Dataset excerpts:
☆ ☆ ☆ ☆
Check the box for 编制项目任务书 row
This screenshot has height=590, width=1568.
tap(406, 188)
☆ ☆ ☆ ☆
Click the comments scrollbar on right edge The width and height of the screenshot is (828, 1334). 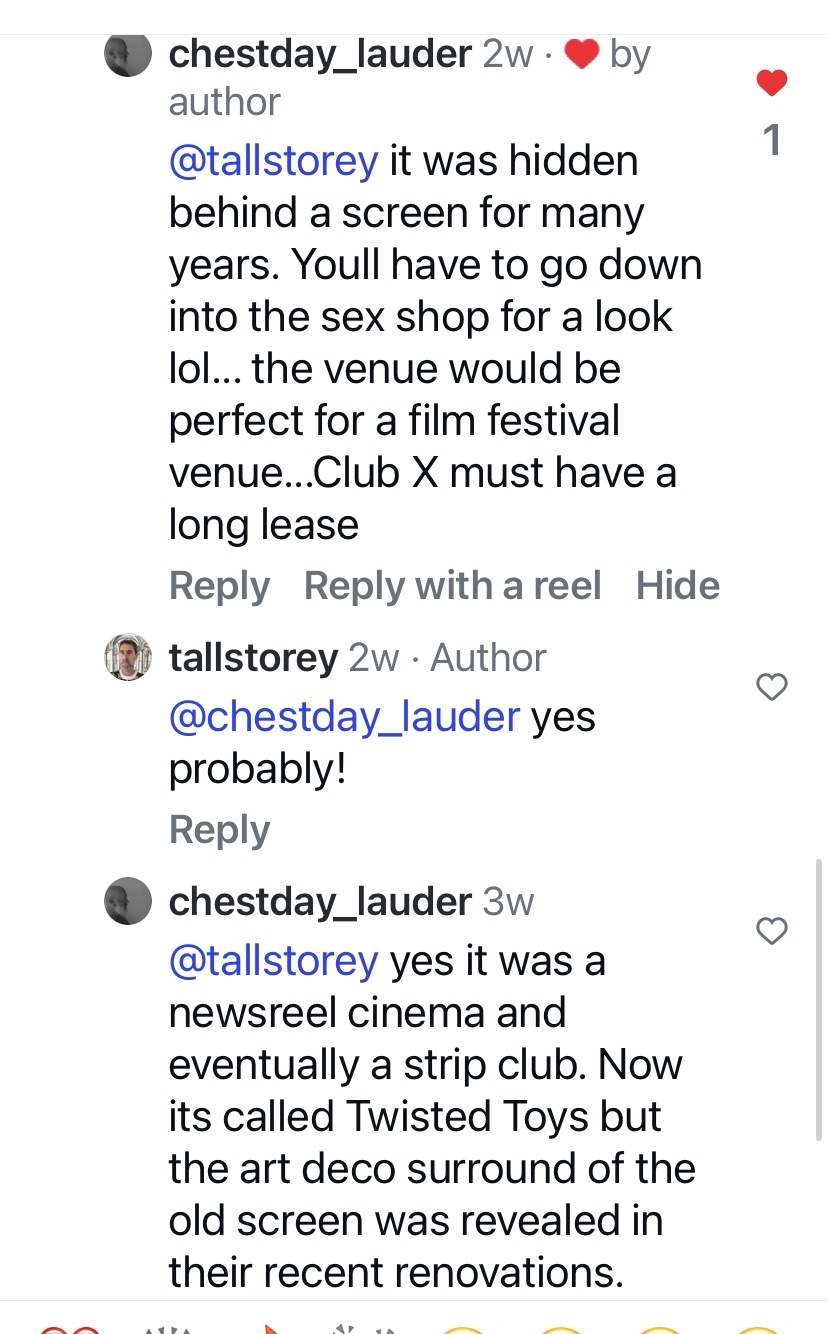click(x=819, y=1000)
☆ ☆ ☆ ☆
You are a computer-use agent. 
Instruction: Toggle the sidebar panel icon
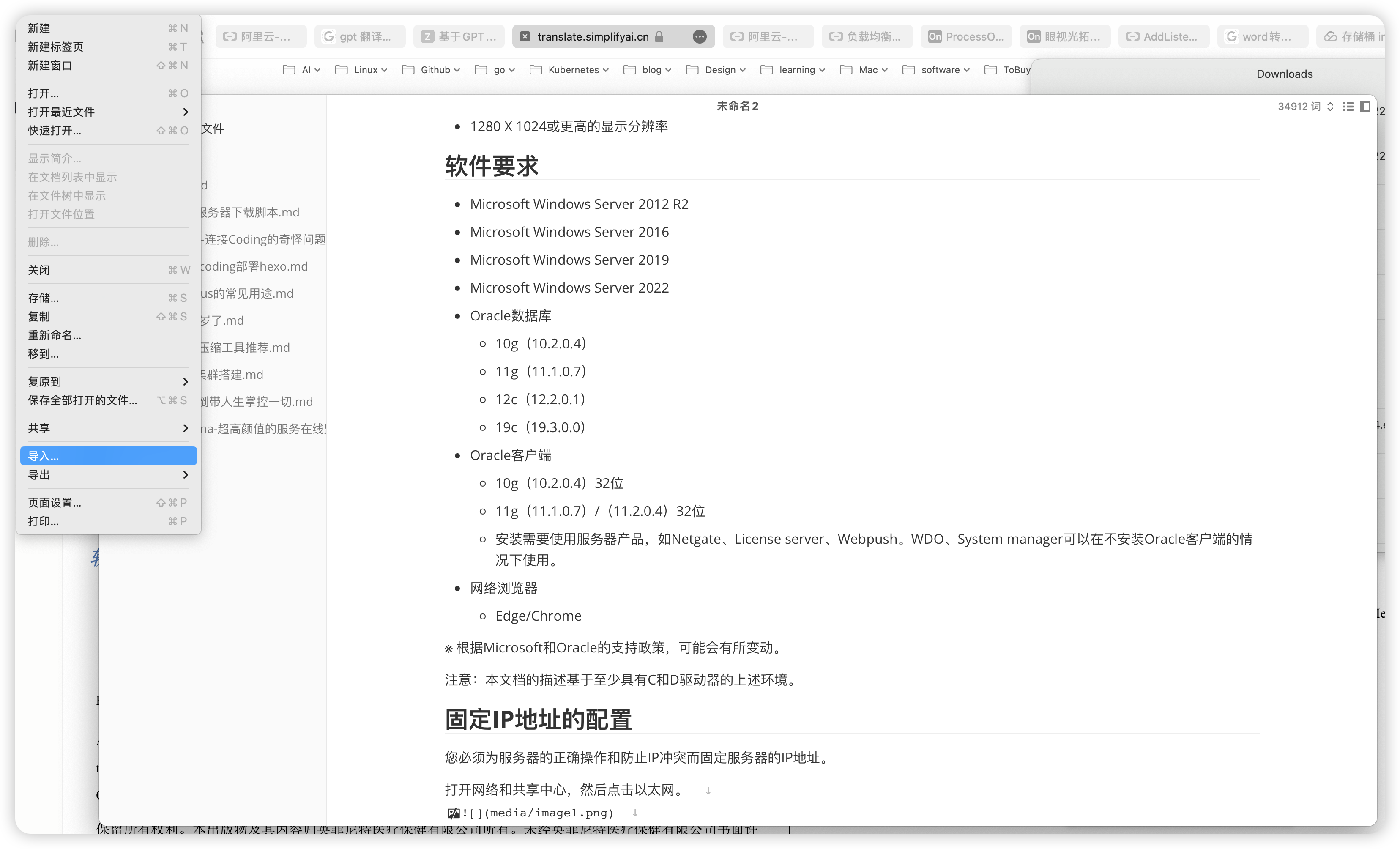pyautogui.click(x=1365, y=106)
☆ ☆ ☆ ☆
Exercise aim: Quote the part of the listing that opens with the line containing "Check the box for 编制项目任务书 row" and closes with the line containing "tap(406, 188)", both lines included, and nothing else.

Exercise response:
Check the box for 编制项目任务书 row
This screenshot has height=590, width=1568.
tap(406, 188)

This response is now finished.